## BEGIN

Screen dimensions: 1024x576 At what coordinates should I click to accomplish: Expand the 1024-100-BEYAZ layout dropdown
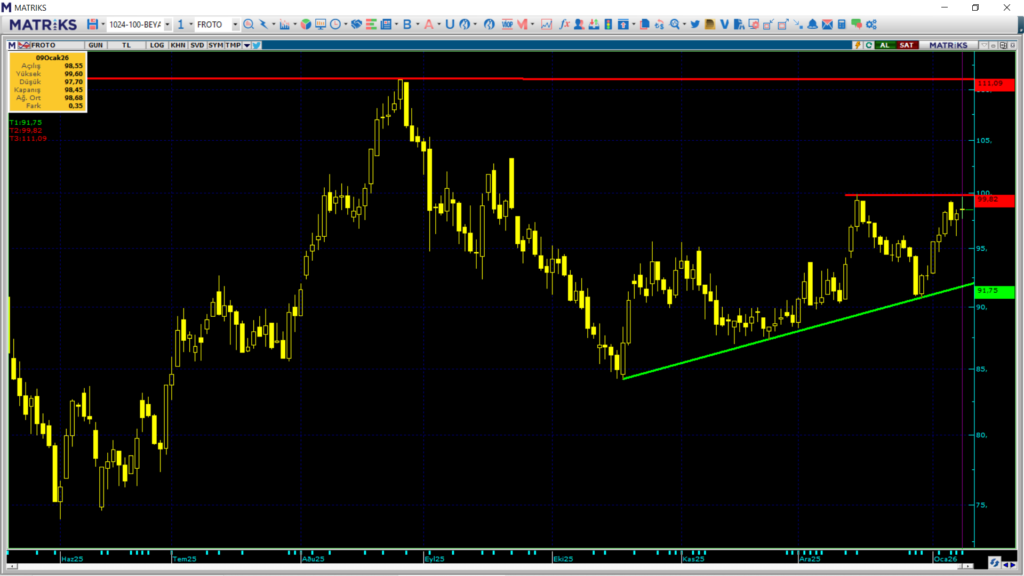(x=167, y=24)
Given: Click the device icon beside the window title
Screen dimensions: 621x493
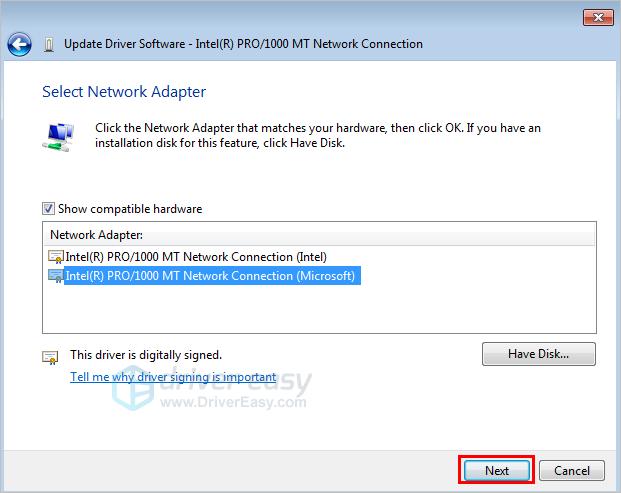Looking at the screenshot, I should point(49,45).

## END

■ Instructions for the task:
Retype the listing from the line with "Given: Click the" through the end of the listing, and leave the pictures out.

■ Expected output:
Given: Click the device icon beside the window title
Screen dimensions: 621x493
Looking at the screenshot, I should point(49,45).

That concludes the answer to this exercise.